The Quadrofighter flies autonomously along preprogrammed routes and is capable of detecting fires from a cruising altitude of 100 m. It then relays the fire’s exact coordinates to the appropriate authorities (including firefighters and NGOs) before landing. To ensure that the authorities react to the news of a fire as quickly as possible, Zaatar and al-Khoury designed a mobile app with a loud alarm, so that even in their off-duty hours firefighters are alerted in the case of a conflagration.
“The thing about Lebanon is that maybe they’re not that frequent but when there are forest fires they are very catastrophic because they’re not directly dealt with and there is not really advanced technology in this domain,” says al-Khoury. To compensate for the lack of local technology, the two engineering students imported equipment from outside of Lebanon that they then reconfigured to construct the flying robot.

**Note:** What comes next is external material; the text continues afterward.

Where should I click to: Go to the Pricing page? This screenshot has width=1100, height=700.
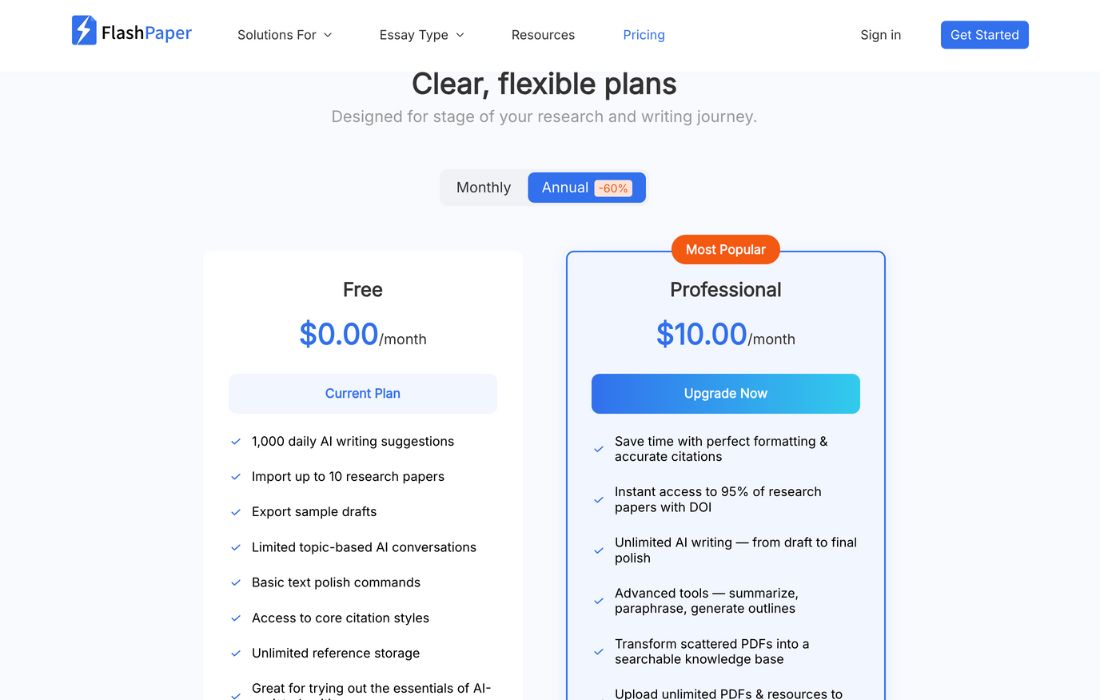pos(644,35)
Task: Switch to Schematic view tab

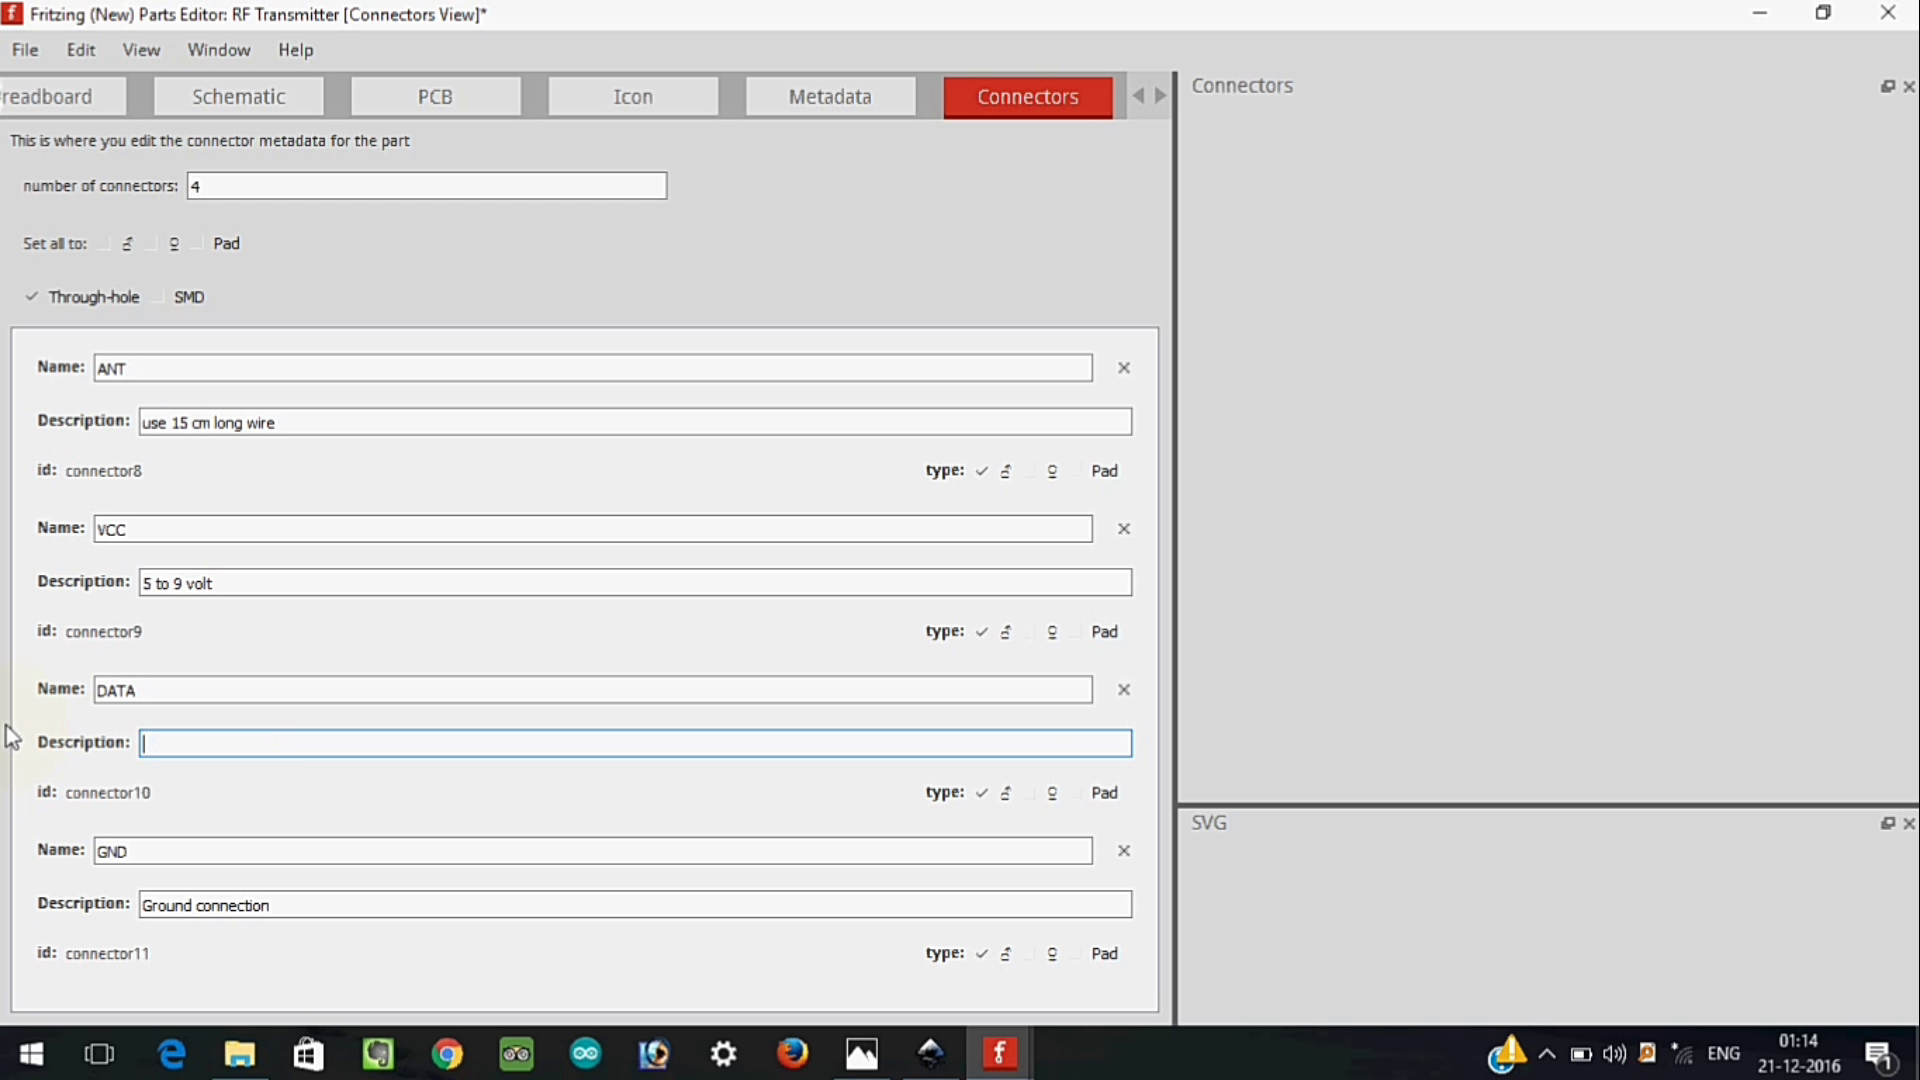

The project was initially developed during the students’ engineering Capstone Design Project and was later entered into the Microsoft Imagine Cup, regarded as the world’s most prestigious student technology competition. Associate Professor Zahi Nakad, who heads the Capstone Design Project, says that the Zaatar and al-Khoury partnership was one of the best teams he had ever worked with. “They were highly motivated, they really put in some effort and they don’t give up,” says Nakad.
During the competition, Zaatar and El-Khoury faced off against 15 teams from across Lebanon and found themselves in a tie for first before judges decided on the winner. “It was a challenging task for me and it was very beneficial. We got a lot of feedback from the judges and we’re working with them now to improve the product in general,” al-Khoury says.
After the Quadrofighter’s success at the national level, the students must now prepare to represent Lebanon at the regional Imagine Cup in Bahrain. Competition is expected to be stiff with 13 contestants from Arab countries hoping to grab first place and the $10,000 prize on May 31. The final, global championship will take place in the United States and offers $50,000 as the first prize along with the chance to meet Microsoft founder Bill Gates.
Zaatar and al-Khoury fully intend to win and are upgrading their design. “We’re improving our prototype. Now we’ve designed a mobile application; it will notify the firefighters on their mobiles,” says Zaatar. “We’re going to continue no matter what the result is.”